◆ **Records**
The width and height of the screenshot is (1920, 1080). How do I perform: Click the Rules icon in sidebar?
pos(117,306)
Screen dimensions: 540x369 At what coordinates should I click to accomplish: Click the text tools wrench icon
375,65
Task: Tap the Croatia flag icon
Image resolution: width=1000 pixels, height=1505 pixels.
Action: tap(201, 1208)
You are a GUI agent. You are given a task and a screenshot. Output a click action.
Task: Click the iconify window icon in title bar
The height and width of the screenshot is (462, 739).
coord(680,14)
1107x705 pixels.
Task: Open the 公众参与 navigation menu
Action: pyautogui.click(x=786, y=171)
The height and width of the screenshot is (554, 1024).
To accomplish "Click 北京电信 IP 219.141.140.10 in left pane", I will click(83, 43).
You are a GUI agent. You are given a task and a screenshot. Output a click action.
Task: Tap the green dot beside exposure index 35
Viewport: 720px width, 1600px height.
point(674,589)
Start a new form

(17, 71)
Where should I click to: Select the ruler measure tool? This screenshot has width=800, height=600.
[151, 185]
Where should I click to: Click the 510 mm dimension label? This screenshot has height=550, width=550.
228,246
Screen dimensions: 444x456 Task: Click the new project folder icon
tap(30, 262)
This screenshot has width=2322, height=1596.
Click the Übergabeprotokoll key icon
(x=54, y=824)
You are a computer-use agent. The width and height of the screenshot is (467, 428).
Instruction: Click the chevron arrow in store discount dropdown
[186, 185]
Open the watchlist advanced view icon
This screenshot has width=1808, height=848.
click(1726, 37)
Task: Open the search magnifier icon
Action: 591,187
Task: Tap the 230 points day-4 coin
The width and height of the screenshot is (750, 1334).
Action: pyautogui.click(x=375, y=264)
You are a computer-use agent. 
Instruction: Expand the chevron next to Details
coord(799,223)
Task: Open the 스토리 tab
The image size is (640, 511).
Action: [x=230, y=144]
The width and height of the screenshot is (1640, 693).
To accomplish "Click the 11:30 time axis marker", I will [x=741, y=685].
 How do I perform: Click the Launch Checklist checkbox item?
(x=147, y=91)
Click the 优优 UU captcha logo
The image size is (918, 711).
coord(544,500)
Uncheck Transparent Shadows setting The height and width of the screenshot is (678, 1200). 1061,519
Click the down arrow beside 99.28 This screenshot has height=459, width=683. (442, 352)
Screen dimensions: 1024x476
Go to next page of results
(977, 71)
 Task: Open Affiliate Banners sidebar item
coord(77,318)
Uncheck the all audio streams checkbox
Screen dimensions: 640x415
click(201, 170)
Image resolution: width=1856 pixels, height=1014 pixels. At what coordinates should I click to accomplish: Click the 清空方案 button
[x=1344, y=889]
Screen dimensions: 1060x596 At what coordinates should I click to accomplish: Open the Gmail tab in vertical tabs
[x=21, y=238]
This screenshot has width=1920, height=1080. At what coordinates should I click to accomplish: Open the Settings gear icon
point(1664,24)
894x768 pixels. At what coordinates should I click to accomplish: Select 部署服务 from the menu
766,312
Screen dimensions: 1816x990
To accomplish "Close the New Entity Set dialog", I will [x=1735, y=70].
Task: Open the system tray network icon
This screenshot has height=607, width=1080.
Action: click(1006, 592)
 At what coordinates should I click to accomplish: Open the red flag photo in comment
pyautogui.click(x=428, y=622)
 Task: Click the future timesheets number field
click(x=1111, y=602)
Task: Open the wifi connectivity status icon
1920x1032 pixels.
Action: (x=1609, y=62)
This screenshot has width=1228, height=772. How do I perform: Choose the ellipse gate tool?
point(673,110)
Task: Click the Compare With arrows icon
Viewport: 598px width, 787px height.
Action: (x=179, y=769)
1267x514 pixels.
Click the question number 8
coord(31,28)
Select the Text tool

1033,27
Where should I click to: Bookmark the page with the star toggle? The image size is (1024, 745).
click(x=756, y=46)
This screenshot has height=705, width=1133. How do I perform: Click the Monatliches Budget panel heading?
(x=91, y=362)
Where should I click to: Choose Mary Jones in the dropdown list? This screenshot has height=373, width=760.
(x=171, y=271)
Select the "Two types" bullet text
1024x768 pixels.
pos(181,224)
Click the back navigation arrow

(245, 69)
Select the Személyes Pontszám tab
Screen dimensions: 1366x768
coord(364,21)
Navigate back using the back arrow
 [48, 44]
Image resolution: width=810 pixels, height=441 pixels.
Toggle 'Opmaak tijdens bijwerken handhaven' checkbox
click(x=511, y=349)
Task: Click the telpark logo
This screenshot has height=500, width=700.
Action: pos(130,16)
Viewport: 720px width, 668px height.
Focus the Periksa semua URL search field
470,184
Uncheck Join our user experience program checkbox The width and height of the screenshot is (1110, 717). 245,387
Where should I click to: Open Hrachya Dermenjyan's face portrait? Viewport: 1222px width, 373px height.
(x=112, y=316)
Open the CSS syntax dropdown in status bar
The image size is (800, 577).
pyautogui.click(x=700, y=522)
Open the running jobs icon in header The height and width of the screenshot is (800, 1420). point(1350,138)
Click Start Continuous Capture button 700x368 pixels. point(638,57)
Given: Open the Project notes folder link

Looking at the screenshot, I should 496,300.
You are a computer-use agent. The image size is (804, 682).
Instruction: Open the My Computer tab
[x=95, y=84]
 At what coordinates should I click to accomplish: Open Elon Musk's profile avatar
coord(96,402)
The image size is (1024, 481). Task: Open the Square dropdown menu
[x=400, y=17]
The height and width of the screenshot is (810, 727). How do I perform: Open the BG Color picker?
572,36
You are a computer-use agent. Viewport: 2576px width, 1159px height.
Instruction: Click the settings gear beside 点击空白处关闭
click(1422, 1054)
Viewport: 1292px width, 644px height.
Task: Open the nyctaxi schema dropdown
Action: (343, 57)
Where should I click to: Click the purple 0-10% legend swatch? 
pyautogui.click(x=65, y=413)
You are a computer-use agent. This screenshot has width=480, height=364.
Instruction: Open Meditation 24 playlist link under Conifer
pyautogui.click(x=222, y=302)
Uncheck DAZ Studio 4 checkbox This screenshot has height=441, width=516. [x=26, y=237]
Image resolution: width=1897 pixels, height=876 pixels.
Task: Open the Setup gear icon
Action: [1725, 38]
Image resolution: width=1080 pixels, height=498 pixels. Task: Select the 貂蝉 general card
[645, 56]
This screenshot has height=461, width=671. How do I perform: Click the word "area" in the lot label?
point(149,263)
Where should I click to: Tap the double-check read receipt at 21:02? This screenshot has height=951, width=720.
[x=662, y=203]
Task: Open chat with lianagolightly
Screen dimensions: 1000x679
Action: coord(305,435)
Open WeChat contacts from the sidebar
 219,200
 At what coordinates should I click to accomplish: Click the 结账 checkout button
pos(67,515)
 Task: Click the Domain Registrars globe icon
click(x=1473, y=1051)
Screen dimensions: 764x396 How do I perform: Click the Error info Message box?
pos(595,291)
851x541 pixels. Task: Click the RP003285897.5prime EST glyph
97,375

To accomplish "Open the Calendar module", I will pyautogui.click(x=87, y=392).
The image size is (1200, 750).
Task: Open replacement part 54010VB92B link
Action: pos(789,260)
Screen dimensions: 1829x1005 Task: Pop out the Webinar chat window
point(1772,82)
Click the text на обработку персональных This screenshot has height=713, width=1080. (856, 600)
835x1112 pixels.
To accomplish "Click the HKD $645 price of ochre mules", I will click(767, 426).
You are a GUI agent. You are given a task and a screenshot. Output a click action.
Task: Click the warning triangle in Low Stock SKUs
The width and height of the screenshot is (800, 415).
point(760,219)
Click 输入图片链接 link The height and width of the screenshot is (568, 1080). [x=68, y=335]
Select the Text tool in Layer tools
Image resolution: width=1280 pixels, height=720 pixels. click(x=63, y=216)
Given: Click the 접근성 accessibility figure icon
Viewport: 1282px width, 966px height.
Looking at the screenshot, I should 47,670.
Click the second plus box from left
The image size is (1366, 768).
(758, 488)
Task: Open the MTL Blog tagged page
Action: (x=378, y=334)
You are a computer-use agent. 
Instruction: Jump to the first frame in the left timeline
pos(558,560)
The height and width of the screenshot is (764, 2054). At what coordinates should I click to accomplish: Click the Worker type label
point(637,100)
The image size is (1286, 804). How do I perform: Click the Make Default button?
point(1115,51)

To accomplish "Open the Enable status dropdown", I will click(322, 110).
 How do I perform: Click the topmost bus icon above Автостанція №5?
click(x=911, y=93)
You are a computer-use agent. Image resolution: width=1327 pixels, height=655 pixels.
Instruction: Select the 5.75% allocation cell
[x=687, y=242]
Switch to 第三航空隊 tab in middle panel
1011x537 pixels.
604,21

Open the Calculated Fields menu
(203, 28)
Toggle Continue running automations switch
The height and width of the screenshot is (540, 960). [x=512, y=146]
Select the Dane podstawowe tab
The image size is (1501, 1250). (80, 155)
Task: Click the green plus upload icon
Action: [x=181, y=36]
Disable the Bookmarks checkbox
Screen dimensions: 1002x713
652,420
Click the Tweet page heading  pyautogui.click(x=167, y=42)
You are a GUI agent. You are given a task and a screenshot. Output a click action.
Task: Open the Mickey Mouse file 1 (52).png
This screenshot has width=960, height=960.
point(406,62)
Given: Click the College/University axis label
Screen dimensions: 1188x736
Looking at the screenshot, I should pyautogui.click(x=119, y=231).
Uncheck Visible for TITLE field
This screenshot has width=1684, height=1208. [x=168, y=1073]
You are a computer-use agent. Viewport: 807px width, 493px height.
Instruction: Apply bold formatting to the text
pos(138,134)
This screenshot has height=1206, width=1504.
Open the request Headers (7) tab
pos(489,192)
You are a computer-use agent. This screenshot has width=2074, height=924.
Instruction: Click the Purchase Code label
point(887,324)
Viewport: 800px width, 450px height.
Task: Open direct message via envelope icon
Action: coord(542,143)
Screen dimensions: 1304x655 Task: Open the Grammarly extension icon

◆ **Try it**
Where the string "axis" occurs in a line of the material above, copy the whole line.

◆ **Task result**
To accomplish "Click the 11:30 time axis marker", I will [x=741, y=685].
Given: Click the College/University axis label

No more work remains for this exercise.